From the idea that the sun suffered from his enemies on this day grew the association of Samhain with death.
"The melancholy days are come, the saddest of the year,
Of wailing winds, and naked woods, and meadows brown and sere.
Heaped in the hollows of the grove, the wither'd leaves lie dead;
They rustle to the eddying gust, and to the rabbit's tread.
The robin and the wren are flown, and from the shrub the jay
And from the wood-top calls the crow, through all the gloomy day.
"The wind-flower and the violet, they perished long ago,
And the wild rose and the orchis died amid the summer glow:
But on the hill the golden-rod, and the aster in the wood,
And the yellow sun-flower by the brook in autumn beauty stood,
Till fell the frost from the cold clear heaven, as falls the plague on men,
And the brightness of their smile was gone from upland, glade, and glen."
Bryant: Death of the Flowers.
In the same state as those who are dead, are those who have never lived, dwelling right in the world, but invisible to most mortals at most times. Seers could see them at any time, and if very many were abroad at once others might get a chance to watch them too.

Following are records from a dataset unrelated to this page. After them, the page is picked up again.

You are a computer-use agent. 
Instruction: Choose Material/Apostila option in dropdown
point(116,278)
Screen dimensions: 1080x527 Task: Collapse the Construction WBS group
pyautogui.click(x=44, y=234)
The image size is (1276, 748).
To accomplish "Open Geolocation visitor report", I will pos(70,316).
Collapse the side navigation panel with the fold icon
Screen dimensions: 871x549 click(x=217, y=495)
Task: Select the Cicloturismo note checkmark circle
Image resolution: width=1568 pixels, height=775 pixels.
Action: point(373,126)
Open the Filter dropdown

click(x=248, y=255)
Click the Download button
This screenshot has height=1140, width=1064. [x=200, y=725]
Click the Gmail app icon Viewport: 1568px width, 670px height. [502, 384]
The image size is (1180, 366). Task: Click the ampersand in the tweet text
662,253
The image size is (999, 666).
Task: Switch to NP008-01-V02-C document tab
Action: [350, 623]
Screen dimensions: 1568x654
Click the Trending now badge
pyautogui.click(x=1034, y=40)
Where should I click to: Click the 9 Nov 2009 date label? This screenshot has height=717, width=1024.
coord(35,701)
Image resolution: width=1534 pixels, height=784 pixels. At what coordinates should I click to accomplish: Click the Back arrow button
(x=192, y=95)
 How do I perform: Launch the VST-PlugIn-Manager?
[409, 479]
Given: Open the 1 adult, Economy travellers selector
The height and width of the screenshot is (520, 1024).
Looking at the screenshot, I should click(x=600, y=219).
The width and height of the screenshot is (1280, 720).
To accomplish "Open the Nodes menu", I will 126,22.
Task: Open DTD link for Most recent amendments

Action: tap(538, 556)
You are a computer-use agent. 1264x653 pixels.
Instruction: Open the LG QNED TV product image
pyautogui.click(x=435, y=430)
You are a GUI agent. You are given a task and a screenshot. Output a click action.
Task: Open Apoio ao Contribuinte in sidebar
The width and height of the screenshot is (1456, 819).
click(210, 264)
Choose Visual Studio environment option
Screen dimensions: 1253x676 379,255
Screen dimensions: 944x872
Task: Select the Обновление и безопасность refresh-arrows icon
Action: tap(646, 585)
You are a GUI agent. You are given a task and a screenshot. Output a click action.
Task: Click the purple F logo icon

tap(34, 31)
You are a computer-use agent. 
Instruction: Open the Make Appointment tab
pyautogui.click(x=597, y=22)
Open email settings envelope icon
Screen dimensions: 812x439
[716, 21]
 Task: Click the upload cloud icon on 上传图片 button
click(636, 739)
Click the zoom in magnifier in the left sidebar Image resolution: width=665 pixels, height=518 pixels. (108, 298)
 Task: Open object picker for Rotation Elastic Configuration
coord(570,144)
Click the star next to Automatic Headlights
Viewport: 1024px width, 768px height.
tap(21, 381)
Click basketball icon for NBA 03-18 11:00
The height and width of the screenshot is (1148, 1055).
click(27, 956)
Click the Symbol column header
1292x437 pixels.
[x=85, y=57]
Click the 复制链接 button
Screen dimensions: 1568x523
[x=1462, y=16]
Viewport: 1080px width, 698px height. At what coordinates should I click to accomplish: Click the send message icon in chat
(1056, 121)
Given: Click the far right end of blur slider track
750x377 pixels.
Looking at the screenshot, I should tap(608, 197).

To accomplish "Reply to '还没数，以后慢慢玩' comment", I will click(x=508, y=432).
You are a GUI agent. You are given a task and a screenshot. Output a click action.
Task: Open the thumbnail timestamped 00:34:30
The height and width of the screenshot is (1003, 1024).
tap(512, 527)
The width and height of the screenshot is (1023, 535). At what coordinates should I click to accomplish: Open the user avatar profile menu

"There is a world in which we dwell,
And yet a world invisible.
And do not think that naught can be
Save only what with eyes ye see:
I tell ye that, this very hour,
Had but your sight a spirit's power,
Ye would be looking, eye to eye,
At a terrific company."
Coxe: Hallowe'en.
These supernatural spirits ruled the dead. There were two classes: the Tuatha De Danann, "the people of the goddess Danu," gods of light and life; and spirits of darkness and evil. The Tuatha had their chief seat on the Isle of Man, in the middle of the Irish Sea, and brought under their power the islands about them. On a Midsummer Day they vanquished the Fir Bolgs and gained most of Ireland, by the battle of Moytura.
A long time afterwards—perhaps 1000 b. c.—the Fomor, sea-demons, after destroying nearly all their enemies by plagues, exacted from those remaining, as tribute, "a third part of their corn, a third part of their milk, and a third part of their children." This tax was paid on Samhain. It was on the week before Samhain that the Fomor landed upon Ireland. On the eve of Samhain the gods met them in the second battle of Moytura, and they were driven back into the ocean.
As Tigernmas, a mythical king of Ireland, was sacrificing "the firstlings of every issue, and the scions of every clan" to Crom Croich, the king idol, and lay prostrate before the image, he and three-fourths of his men mysteriously disappeared.